Though ESG may have only recently come into focus within the commercial real estate industry, investors have long been aware of its power to measure a company’s ability to maintain profitability, retain talent, and withstand unexpected disasters and disruptions. In the post-COVID world, ESG will continue to be a key indicator of how companies can adapt their business practices and built environments to accommodate social distancing, air quality standards, and other regulations that will continue into the foreseeable future.
Companies that have yet to modernize their approach to ESG will face greater challenges. Commercial real estate tenants in particular are facing heavy disruptions to their businesses, so gaining insight across an entire portfolio will become even more difficult without the help of technology. Conversely, firms that embrace digital are able to continue collecting data remotely and manage ESG programs from their homes. They can also spend less time on the mundane aspects of tracking performance, and invest in projects that truly move the needle in carbon reduction, employee health and wellness, and other organization-wide goals.
Doing More From a Distance
Commercial real estate companies face the unique challenge of gathering ESG data across multiple assets on a continuous basis. During normal times this can be a challenge, but tenant engagement and outdated processes like manual meter readings have been made even more complicated by the current crisis. Companies in every industry are facing massive disruptions to their businesses, causing the chore of reporting even basic environmental data like water and energy consumption to fall by the wayside in favor of more pressing concerns.
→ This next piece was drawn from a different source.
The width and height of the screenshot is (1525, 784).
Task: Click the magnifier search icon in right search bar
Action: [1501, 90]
Even as businesses slowly reopen, social distancing guidelines will apply, limiting CRE firms’ ability to physically “touch” assets. Instrumentation checks and in-person meetings with property managers and tenants may become a thing of the past. And current restrictions may linger for a long time: Harvard researchers have suggested that “intermittent social distancing” may be required through 2022 to manage the spread of COVID-19. With the need to do more work remotely, firms that have automated processes like utility data collection will be in far better shape than those who rely on older, manual solutions.
Beyond simply checking the boxes, it’s crucial for companies to have continuous access to a steady stream of data so they can track their progress toward various ESG goals. With this information, companies can, for example, develop strategies to further reduce energy and water consumption and invest in building projects that mitigate climate risks like extreme temperatures and drought conditions. Without that level of transparency, firms are simply flying blind.
A Beacon of Hope
CRE companies that can reliably report a strong ESG performance are in a much better position to gain access to better, cheaper capital. Sustainable finance, which includes green bonds and sustainability-linked bonds and loans, has become a dominant force: the sustainable debt market reached $465 billion in 2019, up 78% from 2018. The CRE sector is currently well represented in sustainable finance—in fact, CBI reports that 30% of all green bond and loan proceeds were allocated to buildings in 2019.
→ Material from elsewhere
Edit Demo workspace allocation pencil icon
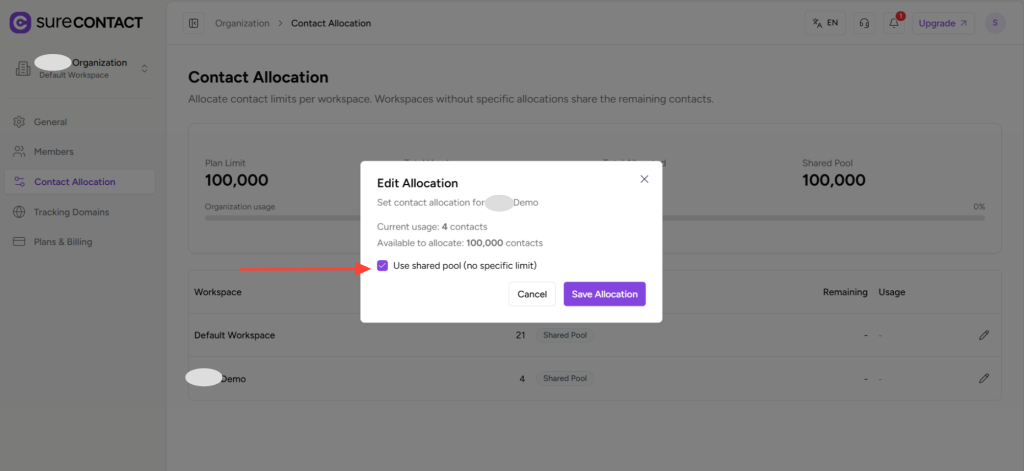This screenshot has width=1024, height=471. pyautogui.click(x=984, y=379)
The COVID-19 pandemic has further underscored the financial materiality of ESG, not only to investors but also to governments. For example, in late April 2020, the European Commission issued a Consultation on the Renewed Sustainable Finance Strategy, stating that the outbreak “shows the critical need to strengthen the sustainability and resilience of our societies and the ways in which our economies function. This is necessary to, above all, minimize the risk of similar health emergencies in the future, which are more likely to occur as climate and environmental impacts escalate.”
Currently, the most commonly cited reason for not opting to issue green debt is a lack of data and resources required to collect and report impact metrics. Inputting, tracking, and disclosing this information manually—and ensuring it is investment grade—can prove next to impossible without a technology solution at hand.
COVID-19 may have slowed most of the world to a grinding halt, but it has only accelerated the ESG revolution and amplified the need for a digital transformation in this area. Emerging technology solutions will not only save companies time and money on manual processes—it will empower them with new insights and help them make smarter business decisions that allow them to grow and thrive, even in uncertain times.